*CHALLENGE*. Retype the rows from the start up to and including the line with "[x=256, y=176]", keeping every line exactly as it appears.

*EXERCISE MATERIAL*.
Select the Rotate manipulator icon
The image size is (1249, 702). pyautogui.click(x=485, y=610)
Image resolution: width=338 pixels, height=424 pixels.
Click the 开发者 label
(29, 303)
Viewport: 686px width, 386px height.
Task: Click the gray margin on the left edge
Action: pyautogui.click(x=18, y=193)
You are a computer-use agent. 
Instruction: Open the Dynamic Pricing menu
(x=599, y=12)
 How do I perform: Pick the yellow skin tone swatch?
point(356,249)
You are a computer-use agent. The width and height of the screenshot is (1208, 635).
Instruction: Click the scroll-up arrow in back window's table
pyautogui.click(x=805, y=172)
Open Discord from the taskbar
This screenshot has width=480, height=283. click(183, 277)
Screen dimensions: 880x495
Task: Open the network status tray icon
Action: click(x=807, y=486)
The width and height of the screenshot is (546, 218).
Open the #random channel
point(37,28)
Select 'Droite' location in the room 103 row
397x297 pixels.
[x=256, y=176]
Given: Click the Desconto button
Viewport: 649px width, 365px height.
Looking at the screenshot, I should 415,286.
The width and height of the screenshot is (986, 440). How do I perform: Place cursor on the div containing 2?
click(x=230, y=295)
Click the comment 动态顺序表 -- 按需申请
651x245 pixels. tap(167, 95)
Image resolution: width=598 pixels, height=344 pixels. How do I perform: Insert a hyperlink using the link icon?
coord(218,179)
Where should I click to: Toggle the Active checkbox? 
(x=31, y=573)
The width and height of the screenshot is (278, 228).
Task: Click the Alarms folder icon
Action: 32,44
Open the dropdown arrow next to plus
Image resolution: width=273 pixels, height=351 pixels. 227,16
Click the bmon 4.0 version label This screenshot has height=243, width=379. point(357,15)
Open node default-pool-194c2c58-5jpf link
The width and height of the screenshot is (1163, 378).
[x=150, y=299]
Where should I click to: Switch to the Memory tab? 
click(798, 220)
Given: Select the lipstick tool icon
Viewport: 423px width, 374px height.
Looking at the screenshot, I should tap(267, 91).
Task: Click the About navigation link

*TASK SOLUTION*.
Select the Rotate manipulator icon
The image size is (1249, 702). pyautogui.click(x=485, y=610)
Image resolution: width=338 pixels, height=424 pixels.
Click the 开发者 label
(29, 303)
Viewport: 686px width, 386px height.
Task: Click the gray margin on the left edge
Action: pyautogui.click(x=18, y=193)
You are a computer-use agent. 
Instruction: Open the Dynamic Pricing menu
(x=599, y=12)
 How do I perform: Pick the yellow skin tone swatch?
point(356,249)
You are a computer-use agent. The width and height of the screenshot is (1208, 635).
Instruction: Click the scroll-up arrow in back window's table
pyautogui.click(x=805, y=172)
Open Discord from the taskbar
This screenshot has width=480, height=283. click(183, 277)
Screen dimensions: 880x495
Task: Open the network status tray icon
Action: click(x=807, y=486)
The width and height of the screenshot is (546, 218).
Open the #random channel
point(37,28)
Select 'Droite' location in the room 103 row
397x297 pixels.
[x=256, y=176]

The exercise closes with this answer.